Without a strategy in place, canary deployments will be challenging to implement. One approach is to implement a dispatch layer, essentially a load balancer for Lambda functions. With some simple mapping and data manipulation, you can control the percentage of traffic deployed to each Lambda function, letting you scale your deployments, albeit at the cost of additional development complexity. This is a process that begs for automation, and luckily AWS offers Lambda Aliases to do just that.

AWS Lambda Aliases and Canary Deployments

A Lambda Alias is like a pointer to a specific Lambda function version. It serves as a proxy that can dispatch traffic to the specific ARNs that make up your serverless function library. When a new version is created, you can simply update the alias to point to the new version without needing to update the calling application. In addition, AWS Lambda Aliases provide a method of routing alias requests to two different versions of the same function. This allows you to scale new function deployments as needed and identify issues as early as possible, without significantly degrading user experience.

Choosing Success Metrics

When implementing a canary deployment system for a serverless application, choosing the appropriate success metric for your deployment will be an important step. As Lambda Aliases only give us the capability to shift traffic based on a percentage of overall requests, you’ll want to focus on code-independent metrics as much as possible when automating your canary deployments. For identifying failures, this can consist of increased error rates, 500 responses from the server, increased request response times, or any other common application failure pattern. 

For determining the success of your deployments, you can make use of log statements, user events, or simple analysis of the data flow in your system to seek out the desired improvements. You can also follow metrics such as error rates and response durations via Thundra by actively checking your console or setting up alerts specific to the deployment process. Actionable alerts by Thundra send you notifications with details of failures as they occur, letting you take immediate rollback actions as needed.

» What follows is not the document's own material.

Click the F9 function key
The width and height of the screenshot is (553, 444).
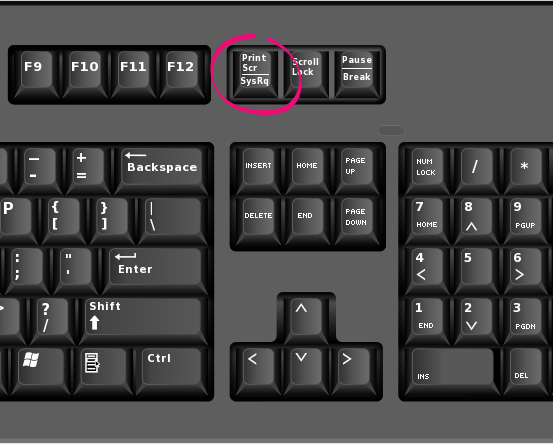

While this information can all be gathered within your application, tools like Thundra can help you respond to the flow of data in real time. Such a third-party tool allows you to easily aggregate events from multiple sources, giving you real-time observability that would be costly to implement otherwise.

Conclusion

A good deployment system should minimize application downtime while also giving your engineers confidence that the deployed code will function properly. Canary deployments allow you to shift your application’s production deployment patterns to a progressively scaling approach. This allows you to improve delivery quality by minimizing the side effects of botched deployments and also improve user experience via performance measurements of the new code as it scales. 

With Lambda Alias Routing and traffic shifting, you can easily implement canary deployments that scale based on your overall Lambda function usage. And by coupling this with a third-party tool such as Thundra, you can build an automated canary deployment system that ensures minimal application downtime while also giving you confidence in the stability of your application.